Задание 1:
В записях, от самого начала и до строки с «Afisare (1305, 546)» включительно, замените «screenshot» на «screen capture». Приведите эти строки заново, больше ничего в них не меняя.
Задание 2:
Продолжите отрывок о наблюдении фактов действительной жизни, начиная сразу после его последнего предложения.

Это я знал еще с 46-го года, когда начал писать, а может быть и раньше,
- и факт этот не раз поражал меня и ставил меня в недоумение о полезности
искусства при таком видимом его бессилии. Действительно, проследите иной,
даже вовсе и не такой яркий на первый взгляд факт действительной жизни, - и
если только вы в силах и имеете глаз, то найдете в нем глубину, какой нет у
Шекспира. Но ведь в том-то и весь вопрос: чей глаз и кто в силах? Ведь не
только чтоб создавать и писать художественные произведения, но и чтоб только
приметить факт, нужно тоже в своем роде художника. Для иного наблюдателя все
явления жизни проходят в самой трогательной простоте и до того понятны, что
и думать не о чем, смотреть даже не на что и не стоит. Другого же
наблюдателя те же самые явления до того иной раз озаботят, что (случается
даже и нередко) - не в силах, наконец, их обобщить и упростить, вытянуть в
прямую линию и на том успокоиться, - он прибегает к другого рода упрощению и
просто-запросто сажает себе пулю в лоб, чтоб погасить свой измученный ум
вместе со всеми вопросами разом. Это только две противуположности, но между
ними помещается весь наличный смысл человеческий. Но, разумеется, никогда
нам не исчерпать всего явления, не добраться до конца и начала его. Нам
знакомо одно лишь насущное видимо-текущее, да и то понаглядке, а концы и
начала - это все еще пока для человека фантастическое.

Исходные данные:
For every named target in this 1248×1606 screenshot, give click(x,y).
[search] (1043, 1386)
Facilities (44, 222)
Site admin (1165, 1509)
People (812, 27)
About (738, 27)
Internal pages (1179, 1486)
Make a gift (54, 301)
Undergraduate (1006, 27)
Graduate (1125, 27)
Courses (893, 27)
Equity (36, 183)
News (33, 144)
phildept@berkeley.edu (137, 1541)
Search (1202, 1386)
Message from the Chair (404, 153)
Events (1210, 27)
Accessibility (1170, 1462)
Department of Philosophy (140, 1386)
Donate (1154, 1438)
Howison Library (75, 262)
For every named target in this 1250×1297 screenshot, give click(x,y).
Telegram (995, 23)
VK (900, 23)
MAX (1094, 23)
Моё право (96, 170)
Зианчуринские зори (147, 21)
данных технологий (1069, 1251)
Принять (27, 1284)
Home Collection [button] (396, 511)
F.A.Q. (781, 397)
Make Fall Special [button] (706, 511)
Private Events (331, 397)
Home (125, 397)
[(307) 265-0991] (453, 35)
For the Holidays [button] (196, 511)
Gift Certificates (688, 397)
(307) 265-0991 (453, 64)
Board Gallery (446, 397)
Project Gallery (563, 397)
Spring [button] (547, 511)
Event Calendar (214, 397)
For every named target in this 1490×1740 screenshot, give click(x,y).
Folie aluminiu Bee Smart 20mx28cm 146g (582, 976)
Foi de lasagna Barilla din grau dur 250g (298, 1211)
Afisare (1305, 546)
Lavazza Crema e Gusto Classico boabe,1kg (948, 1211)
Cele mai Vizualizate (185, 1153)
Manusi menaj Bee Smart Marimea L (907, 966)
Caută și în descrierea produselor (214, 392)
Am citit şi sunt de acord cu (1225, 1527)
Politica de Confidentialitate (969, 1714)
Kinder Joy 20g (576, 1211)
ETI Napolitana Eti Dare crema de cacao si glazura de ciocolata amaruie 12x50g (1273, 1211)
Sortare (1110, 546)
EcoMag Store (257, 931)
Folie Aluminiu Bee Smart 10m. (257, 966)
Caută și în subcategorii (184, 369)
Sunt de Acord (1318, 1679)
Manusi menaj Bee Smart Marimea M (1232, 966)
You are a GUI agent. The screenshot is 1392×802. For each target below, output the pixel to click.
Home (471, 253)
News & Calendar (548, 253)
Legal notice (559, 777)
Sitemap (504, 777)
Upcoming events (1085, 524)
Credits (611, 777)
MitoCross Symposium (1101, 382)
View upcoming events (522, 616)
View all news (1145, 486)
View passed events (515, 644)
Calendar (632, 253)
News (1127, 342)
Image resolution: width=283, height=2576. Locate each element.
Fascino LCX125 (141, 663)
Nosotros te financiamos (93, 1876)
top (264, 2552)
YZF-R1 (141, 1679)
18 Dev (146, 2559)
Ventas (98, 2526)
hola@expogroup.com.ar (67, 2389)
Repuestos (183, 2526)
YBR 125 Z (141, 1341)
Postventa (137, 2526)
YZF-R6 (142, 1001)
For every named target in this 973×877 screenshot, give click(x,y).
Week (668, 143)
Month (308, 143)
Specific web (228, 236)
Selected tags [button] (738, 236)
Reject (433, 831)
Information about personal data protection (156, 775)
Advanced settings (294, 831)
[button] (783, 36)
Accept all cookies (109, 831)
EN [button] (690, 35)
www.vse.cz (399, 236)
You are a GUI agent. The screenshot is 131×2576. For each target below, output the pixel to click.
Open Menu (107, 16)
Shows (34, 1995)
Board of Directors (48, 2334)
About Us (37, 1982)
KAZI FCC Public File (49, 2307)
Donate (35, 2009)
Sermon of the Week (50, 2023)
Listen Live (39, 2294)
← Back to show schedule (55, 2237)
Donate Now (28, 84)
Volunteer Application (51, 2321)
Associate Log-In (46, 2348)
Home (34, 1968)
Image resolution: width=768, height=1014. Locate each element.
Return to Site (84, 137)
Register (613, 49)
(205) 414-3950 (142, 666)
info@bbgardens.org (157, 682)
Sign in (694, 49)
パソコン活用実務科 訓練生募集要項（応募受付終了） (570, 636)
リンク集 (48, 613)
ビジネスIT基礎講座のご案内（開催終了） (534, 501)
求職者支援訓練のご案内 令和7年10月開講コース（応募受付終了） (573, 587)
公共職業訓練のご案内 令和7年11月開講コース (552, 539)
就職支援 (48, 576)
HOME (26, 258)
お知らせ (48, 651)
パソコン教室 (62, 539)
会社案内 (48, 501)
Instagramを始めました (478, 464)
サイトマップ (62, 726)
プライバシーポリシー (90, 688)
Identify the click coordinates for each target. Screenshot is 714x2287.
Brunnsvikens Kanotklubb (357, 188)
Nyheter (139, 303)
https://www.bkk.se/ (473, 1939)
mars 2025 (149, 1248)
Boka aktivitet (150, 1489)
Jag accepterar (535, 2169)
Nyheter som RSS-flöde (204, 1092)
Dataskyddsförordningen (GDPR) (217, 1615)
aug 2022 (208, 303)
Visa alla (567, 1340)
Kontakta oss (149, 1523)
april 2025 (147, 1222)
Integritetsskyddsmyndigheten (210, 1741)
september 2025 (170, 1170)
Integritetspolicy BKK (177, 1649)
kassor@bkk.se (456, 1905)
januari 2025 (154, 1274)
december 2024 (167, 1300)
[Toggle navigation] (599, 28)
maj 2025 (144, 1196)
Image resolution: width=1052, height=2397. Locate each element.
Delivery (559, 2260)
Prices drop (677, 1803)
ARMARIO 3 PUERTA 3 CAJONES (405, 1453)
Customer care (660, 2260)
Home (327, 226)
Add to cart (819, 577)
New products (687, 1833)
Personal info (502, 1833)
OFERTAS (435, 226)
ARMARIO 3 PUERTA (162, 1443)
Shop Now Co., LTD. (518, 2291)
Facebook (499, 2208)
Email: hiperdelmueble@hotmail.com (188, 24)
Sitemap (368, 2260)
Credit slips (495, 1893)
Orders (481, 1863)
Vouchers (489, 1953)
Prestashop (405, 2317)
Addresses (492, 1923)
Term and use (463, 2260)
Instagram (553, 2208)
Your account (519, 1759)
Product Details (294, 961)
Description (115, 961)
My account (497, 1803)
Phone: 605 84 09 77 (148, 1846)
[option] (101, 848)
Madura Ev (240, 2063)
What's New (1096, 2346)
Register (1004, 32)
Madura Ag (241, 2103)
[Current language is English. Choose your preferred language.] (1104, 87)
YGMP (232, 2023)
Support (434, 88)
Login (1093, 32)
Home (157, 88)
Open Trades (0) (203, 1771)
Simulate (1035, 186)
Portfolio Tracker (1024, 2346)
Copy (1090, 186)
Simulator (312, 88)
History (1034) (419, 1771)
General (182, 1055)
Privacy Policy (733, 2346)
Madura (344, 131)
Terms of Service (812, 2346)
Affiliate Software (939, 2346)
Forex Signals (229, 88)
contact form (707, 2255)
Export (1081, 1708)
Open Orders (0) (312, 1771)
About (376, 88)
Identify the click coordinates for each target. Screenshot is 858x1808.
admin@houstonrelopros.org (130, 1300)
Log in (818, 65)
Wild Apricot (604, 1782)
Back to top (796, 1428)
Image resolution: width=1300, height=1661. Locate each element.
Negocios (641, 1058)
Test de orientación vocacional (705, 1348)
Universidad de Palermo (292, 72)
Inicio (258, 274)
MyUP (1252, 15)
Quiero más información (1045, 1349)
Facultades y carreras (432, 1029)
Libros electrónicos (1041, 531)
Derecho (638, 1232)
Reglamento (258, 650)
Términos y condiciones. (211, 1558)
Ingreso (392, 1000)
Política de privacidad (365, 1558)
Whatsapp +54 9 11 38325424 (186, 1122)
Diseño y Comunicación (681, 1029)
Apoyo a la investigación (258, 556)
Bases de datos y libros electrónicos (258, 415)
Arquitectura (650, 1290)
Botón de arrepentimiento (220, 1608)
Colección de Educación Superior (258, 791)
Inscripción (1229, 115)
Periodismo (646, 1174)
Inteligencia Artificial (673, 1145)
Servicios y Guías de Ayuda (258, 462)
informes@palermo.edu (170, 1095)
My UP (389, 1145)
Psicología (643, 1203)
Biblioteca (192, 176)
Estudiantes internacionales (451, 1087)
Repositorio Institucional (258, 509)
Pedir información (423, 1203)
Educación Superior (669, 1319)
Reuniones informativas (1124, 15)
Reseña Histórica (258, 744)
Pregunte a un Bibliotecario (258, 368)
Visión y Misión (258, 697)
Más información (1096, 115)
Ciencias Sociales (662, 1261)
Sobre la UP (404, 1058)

Ответ 1:
For every named target in this 1248×1606 screen capture, give click(x,y).
[search] (1043, 1386)
Facilities (44, 222)
Site admin (1165, 1509)
People (812, 27)
About (738, 27)
Internal pages (1179, 1486)
Make a gift (54, 301)
Undergraduate (1006, 27)
Graduate (1125, 27)
Courses (893, 27)
Equity (36, 183)
News (33, 144)
phildept@berkeley.edu (137, 1541)
Search (1202, 1386)
Message from the Chair (404, 153)
Events (1210, 27)
Accessibility (1170, 1462)
Department of Philosophy (140, 1386)
Donate (1154, 1438)
Howison Library (75, 262)
For every named target in this 1250×1297 screen capture, give click(x,y).
Telegram (995, 23)
VK (900, 23)
MAX (1094, 23)
Моё право (96, 170)
Зианчуринские зори (147, 21)
данных технологий (1069, 1251)
Принять (27, 1284)
Home Collection [button] (396, 511)
F.A.Q. (781, 397)
Make Fall Special [button] (706, 511)
Private Events (331, 397)
Home (125, 397)
[(307) 265-0991] (453, 35)
For the Holidays [button] (196, 511)
Gift Certificates (688, 397)
(307) 265-0991 (453, 64)
Board Gallery (446, 397)
Project Gallery (563, 397)
Spring [button] (547, 511)
Event Calendar (214, 397)
For every named target in this 1490×1740 screen capture, give click(x,y).
Folie aluminiu Bee Smart 20mx28cm 146g (582, 976)
Foi de lasagna Barilla din grau dur 250g (298, 1211)
Afisare (1305, 546)

Ответ 2:
Кстати, один из уважаемых моих корреспондентов сообщил мне еще летом об
одном странном и неразгаданном самоубийстве, и я все хотел говорить о нем. В
этом самоубийстве все, и снаружи и внутри, - загадка. Эту загадку я, по
свойству человеческой природы, конечно, постарался как-нибудь разгадать,
чтоб на чем-нибудь "остановиться и успокоиться". Самоубийца - молодая
девушка лет двадцати трех или четырех не больше, дочь одного слишком
известного русского эмигранта и родившаяся за границей, русская по крови, но
почти уже совсем не русская по воспитанию. В газетах, кажется, смутно
упоминалось о ней в свое время, но очень любопытны подробности: "Она
намочила вату хлороформом, обвязала себе этим лицо и легла на кровать... Так
и умерла. Перед смертью написала следующую записку:
"Je m'en vais entreprendre un long voyage. Si cela ne reussit pas qu'on
se rassemble pour feter ma resurrection avec du Cliquot. Si cela reussit, je
prie qu'on ne me laisse enterrer que tout a fait morte, puisqu'il est tres
desagreable de se reveiller dans un cercueil sous terra. Ce n'est pas
Chic!""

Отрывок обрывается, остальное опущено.